▶ _Short exercise_
Arrange the entries below as a Markdown table with the columns Number and Entry line, numbering each non-blank line in order and omitting blank lines.
◇ ◇ ◇ ◇ ◇ ◇ ◇
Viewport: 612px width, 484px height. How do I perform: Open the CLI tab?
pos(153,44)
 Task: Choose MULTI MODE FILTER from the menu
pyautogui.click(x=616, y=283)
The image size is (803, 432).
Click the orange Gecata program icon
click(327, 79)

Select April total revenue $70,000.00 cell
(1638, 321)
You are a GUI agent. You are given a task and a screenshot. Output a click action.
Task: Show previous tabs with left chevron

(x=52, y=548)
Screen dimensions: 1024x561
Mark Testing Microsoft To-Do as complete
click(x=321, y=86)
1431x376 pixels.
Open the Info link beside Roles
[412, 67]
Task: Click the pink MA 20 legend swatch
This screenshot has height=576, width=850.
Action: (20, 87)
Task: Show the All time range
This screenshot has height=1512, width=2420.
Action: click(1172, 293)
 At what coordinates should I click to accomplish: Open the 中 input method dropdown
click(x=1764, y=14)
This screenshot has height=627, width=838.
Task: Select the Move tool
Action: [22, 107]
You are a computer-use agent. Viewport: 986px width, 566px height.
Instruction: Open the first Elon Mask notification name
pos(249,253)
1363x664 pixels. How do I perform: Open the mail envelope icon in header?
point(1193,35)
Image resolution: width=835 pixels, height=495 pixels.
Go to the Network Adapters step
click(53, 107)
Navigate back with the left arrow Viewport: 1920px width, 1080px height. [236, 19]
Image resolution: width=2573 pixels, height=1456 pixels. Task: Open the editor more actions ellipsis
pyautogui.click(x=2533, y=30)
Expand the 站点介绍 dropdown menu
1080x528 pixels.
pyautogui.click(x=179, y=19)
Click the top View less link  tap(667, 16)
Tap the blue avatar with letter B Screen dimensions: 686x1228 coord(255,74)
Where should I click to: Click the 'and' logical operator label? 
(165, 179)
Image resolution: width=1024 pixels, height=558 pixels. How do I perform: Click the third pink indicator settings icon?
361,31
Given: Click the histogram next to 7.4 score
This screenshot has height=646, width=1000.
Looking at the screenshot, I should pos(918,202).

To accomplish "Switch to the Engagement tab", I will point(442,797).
◇ ◇ ◇ ◇ ◇ ◇ ◇
▶ _Correct answer_
| Number | Entry line |
|---|---|
| 1 | Viewport: 612px width, 484px height. How do I perform: Open the CLI tab? |
| 2 | pos(153,44) |
| 3 |  Task: Choose MULTI MODE FILTER from the menu |
| 4 | pyautogui.click(x=616, y=283) |
| 5 | The image size is (803, 432). |
| 6 | Click the orange Gecata program icon |
| 7 | click(327, 79) |
| 8 | Select April total revenue $70,000.00 cell |
| 9 | (1638, 321) |
| 10 | You are a GUI agent. You are given a task and a screenshot. Output a click action. |
| 11 | Task: Show previous tabs with left chevron |
| 12 | (x=52, y=548) |
| 13 | Screen dimensions: 1024x561 |
| 14 | Mark Testing Microsoft To-Do as complete |
| 15 | click(x=321, y=86) |
| 16 | 1431x376 pixels. |
| 17 | Open the Info link beside Roles |
| 18 | [412, 67] |
| 19 | Task: Click the pink MA 20 legend swatch |
| 20 | This screenshot has height=576, width=850. |
| 21 | Action: (20, 87) |
| 22 | Task: Show the All time range |
| 23 | This screenshot has height=1512, width=2420. |
| 24 | Action: click(1172, 293) |
| 25 |  At what coordinates should I click to accomplish: Open the 中 input method dropdown |
| 26 | click(x=1764, y=14) |
| 27 | This screenshot has height=627, width=838. |
| 28 | Task: Select the Move tool |
| 29 | Action: [22, 107] |
| 30 | You are a computer-use agent. Viewport: 986px width, 566px height. |
| 31 | Instruction: Open the first Elon Mask notification name |
| 32 | pos(249,253) |
| 33 | 1363x664 pixels. How do I perform: Open the mail envelope icon in header? |
| 34 | point(1193,35) |
| 35 | Image resolution: width=835 pixels, height=495 pixels. |
| 36 | Go to the Network Adapters step |
| 37 | click(53, 107) |
| 38 | Navigate back with the left arrow Viewport: 1920px width, 1080px height. [236, 19] |
| 39 | Image resolution: width=2573 pixels, height=1456 pixels. Task: Open the editor more actions ellipsis |
| 40 | pyautogui.click(x=2533, y=30) |
| 41 | Expand the 站点介绍 dropdown menu |
| 42 | 1080x528 pixels. |
| 43 | pyautogui.click(x=179, y=19) |
| 44 | Click the top View less link  tap(667, 16) |
| 45 | Tap the blue avatar with letter B Screen dimensions: 686x1228 coord(255,74) |
| 46 | Where should I click to: Click the 'and' logical operator label?  |
| 47 | (165, 179) |
| 48 | Image resolution: width=1024 pixels, height=558 pixels. How do I perform: Click the third pink indicator settings icon? |
| 49 | 361,31 |
| 50 | Given: Click the histogram next to 7.4 score |
| 51 | This screenshot has height=646, width=1000. |
| 52 | Looking at the screenshot, I should pos(918,202). |
| 53 | To accomplish "Switch to the Engagement tab", I will point(442,797). |